血液や尿などの体液成分を検体とし、糖やコレステロール、タンパク質、酵素などの各種成分を測定する生化学検査において、比色・UV定量用と電気化学測定用の酵素を提供しています。
診断薬用酵素については、ISO13485:2016医療機器における品質マネジメントシステムを取得しています。
診断薬用酵素の主な用途
血糖測定およびグルコースセンサー
自己測定用の血糖測定システムは、糖尿病管理に使用され、毛細血管血中のグルコース濃度を測定します(ISO 15197, 2013)。天野エンザイムは、血糖測定およびグルコース関連診断用途向けに、グルコースオキシダーゼおよびグルコースデヒドロゲナーゼを含む診断薬用酵素を提供しています。これらの酵素は、血糖測定器、血糖試験紙、電気化学式バイオセンサー、体外診断用試薬システムを開発するR&Dチームに適しています。
ケトン体測定および血中ケトン検査
血中ケトン測定は、1型糖尿病の管理に関連する検査の一つです。NICEは、1型糖尿病の小児および若年者に対して、血中ケトン測定用試験紙および血中ケトン測定器を提供することを推奨しています。また、インスリンが不足するとケトン濃度が上昇し、治療されない場合には糖尿病性ケトアシドーシスにつながる可能性があります(NICE, 2015; updated 2023)。
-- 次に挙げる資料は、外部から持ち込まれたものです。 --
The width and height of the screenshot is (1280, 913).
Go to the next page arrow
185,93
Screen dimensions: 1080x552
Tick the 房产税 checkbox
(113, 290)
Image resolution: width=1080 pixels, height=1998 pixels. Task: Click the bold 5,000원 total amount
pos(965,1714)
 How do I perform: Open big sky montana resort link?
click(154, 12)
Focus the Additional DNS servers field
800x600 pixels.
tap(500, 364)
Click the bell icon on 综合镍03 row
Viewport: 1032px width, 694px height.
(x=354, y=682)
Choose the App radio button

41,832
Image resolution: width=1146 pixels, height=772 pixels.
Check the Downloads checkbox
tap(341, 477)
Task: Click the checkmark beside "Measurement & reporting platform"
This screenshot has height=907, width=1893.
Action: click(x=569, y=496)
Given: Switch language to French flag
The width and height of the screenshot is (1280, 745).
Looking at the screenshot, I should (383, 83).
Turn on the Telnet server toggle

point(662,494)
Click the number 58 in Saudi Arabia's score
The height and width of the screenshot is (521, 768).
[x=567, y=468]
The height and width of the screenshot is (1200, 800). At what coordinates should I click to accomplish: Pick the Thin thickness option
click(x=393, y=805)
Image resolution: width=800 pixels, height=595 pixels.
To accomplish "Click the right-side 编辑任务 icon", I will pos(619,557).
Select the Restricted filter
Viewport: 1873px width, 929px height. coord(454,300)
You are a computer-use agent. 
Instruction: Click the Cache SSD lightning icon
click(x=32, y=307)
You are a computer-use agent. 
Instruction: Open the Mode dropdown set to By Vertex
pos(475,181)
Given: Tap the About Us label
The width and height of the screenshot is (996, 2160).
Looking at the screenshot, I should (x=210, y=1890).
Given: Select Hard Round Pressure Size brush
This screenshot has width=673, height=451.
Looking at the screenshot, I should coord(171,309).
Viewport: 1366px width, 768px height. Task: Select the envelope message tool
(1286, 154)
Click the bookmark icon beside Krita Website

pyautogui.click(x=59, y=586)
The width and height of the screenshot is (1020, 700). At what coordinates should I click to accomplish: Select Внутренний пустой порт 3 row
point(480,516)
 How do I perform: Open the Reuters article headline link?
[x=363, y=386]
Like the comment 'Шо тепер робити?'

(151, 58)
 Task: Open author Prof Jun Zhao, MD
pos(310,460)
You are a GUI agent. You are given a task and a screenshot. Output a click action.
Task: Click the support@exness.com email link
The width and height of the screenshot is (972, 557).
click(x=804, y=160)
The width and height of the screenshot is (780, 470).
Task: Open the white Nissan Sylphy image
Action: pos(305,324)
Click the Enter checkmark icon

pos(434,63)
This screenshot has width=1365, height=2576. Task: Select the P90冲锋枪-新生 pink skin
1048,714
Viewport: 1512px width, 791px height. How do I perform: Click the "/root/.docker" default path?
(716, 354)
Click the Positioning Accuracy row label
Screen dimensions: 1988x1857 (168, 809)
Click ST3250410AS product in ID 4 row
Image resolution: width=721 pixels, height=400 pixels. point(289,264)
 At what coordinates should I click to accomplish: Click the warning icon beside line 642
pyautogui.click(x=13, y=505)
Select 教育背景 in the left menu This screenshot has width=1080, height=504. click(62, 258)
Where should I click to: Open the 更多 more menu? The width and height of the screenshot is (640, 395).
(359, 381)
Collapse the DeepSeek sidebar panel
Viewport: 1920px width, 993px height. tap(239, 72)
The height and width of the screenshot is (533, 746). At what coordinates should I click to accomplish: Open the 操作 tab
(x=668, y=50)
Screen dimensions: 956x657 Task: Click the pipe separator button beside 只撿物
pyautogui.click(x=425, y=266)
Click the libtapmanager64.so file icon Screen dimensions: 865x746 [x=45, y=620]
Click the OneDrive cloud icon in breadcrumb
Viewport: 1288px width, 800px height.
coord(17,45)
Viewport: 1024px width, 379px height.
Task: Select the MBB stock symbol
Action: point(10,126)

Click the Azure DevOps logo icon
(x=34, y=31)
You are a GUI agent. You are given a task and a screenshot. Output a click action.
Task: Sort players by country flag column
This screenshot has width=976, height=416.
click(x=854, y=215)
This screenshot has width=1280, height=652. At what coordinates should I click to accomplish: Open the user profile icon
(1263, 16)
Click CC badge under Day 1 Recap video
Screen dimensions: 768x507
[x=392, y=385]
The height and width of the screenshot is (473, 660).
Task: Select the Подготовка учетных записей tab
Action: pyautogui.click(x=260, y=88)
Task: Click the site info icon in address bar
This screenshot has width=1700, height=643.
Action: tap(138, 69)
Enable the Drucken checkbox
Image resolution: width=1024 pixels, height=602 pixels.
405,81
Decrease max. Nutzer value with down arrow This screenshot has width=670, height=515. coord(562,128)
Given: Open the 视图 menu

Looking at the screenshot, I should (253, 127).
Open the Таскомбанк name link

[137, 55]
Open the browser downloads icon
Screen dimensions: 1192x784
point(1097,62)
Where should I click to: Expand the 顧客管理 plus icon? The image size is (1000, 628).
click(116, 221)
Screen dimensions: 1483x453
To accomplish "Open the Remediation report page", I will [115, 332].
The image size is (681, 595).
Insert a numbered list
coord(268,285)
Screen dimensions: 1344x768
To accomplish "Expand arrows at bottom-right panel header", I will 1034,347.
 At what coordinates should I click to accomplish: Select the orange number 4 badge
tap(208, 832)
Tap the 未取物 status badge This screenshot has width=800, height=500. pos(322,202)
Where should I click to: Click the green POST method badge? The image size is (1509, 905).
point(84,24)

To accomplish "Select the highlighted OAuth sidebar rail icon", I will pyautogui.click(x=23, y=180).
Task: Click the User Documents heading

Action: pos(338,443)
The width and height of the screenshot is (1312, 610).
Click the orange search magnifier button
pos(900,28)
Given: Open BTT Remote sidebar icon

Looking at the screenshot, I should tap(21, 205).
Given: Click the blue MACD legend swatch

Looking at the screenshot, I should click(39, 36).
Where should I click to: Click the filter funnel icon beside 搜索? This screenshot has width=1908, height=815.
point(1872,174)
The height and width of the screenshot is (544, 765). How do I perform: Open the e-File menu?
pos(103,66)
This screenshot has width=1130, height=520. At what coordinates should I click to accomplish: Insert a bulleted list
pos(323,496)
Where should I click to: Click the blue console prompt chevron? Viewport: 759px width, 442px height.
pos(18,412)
天野エンザイムは、ケトン体測定用途向けに3-Hydroxybutyrate Dehydrogenase “Amano” 5を提供しています。本酵素は、ケトン体アッセイおよび血中ケトン測定システムの診断薬開発を支えます。
コレステロール測定および脂質関連アッセイ
高コレステロールには自覚症状がなく、コレステロール値は血液検査によって確認できます。また、総コレステロール値が240 mg/dL以上の場合、高総コレステロールと定義されています(CDC, 2024)。
酵素法によるコレステロール測定では、一般的にコレステロールエステラーゼおよびコレステロールオキシダーゼが使用されます。一般的なコレステロール試薬系では、コレステロールエステルがコレステロールエステラーゼによりコレステロールと遊離脂肪酸に加水分解され、その後、コレステロールがコレステロールオキシダーゼにより酸化され、下流の比色測定に用いられる過酸化水素が生成されます。
天野エンザイムは、コレステロール測定用途向けに、コレステロールエステラーゼ、コレステロールオキシダーゼ、コレステロールデヒドロゲナーゼを含むコレステロール関連の診断薬用酵素を提供しています。これらの酵素は、コレステロール検査キット、脂質関連アッセイ、生化学検査システムのR&Dおよび製造を支えます。